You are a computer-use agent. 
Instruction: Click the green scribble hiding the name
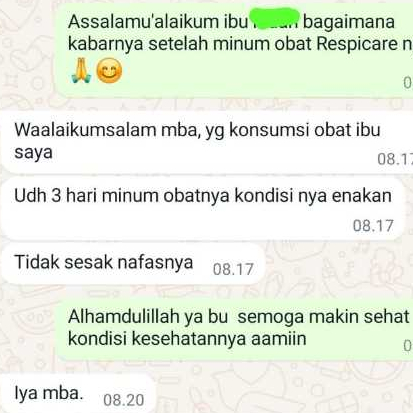(275, 19)
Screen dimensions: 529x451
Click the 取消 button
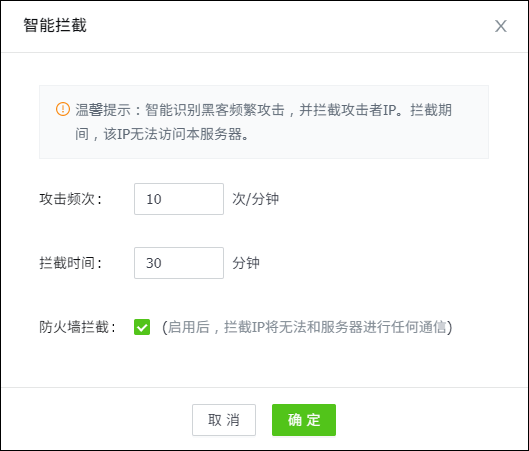tap(224, 420)
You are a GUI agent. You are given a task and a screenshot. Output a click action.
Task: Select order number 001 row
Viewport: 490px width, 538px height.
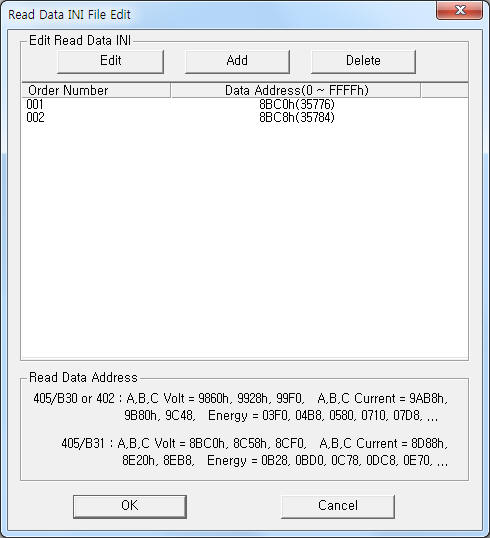245,104
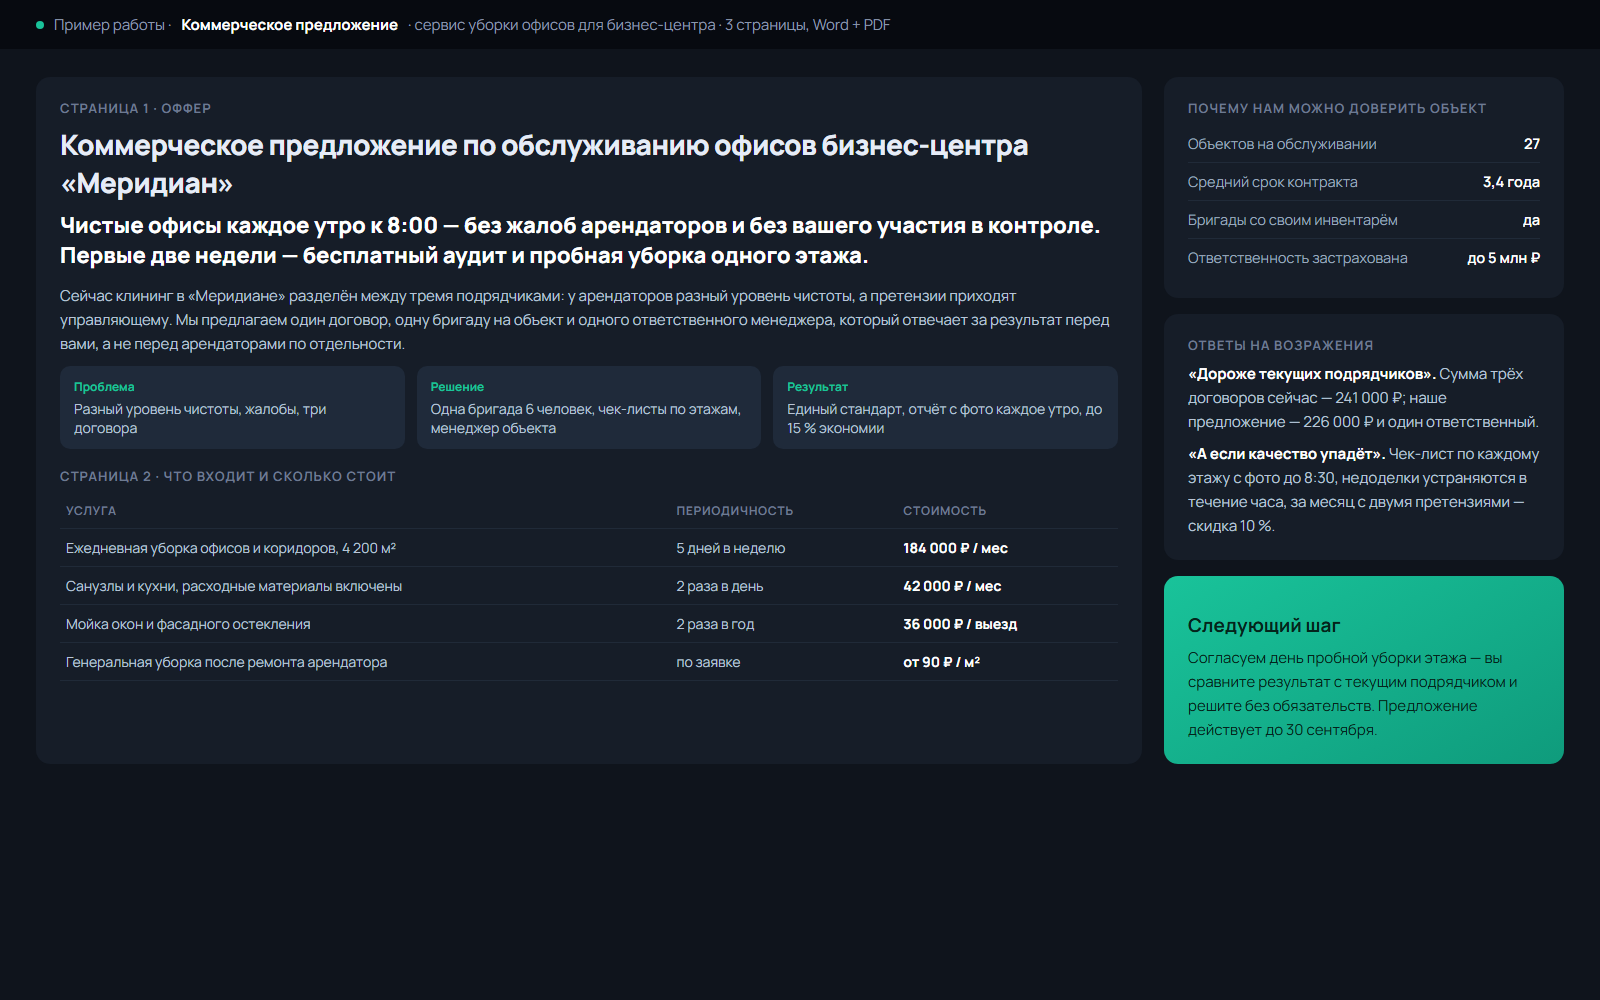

About this task: Return each line of the material exactly as written; exclude the pictures.

Result:
You are a computer-use agent. 
Instruction: Click the green scribble hiding the name
(275, 19)
Screen dimensions: 529x451
Click the 取消 button
tap(224, 420)
You are a GUI agent. You are given a task and a screenshot. Output a click action.
Task: Select order number 001 row
Viewport: 490px width, 538px height.
245,104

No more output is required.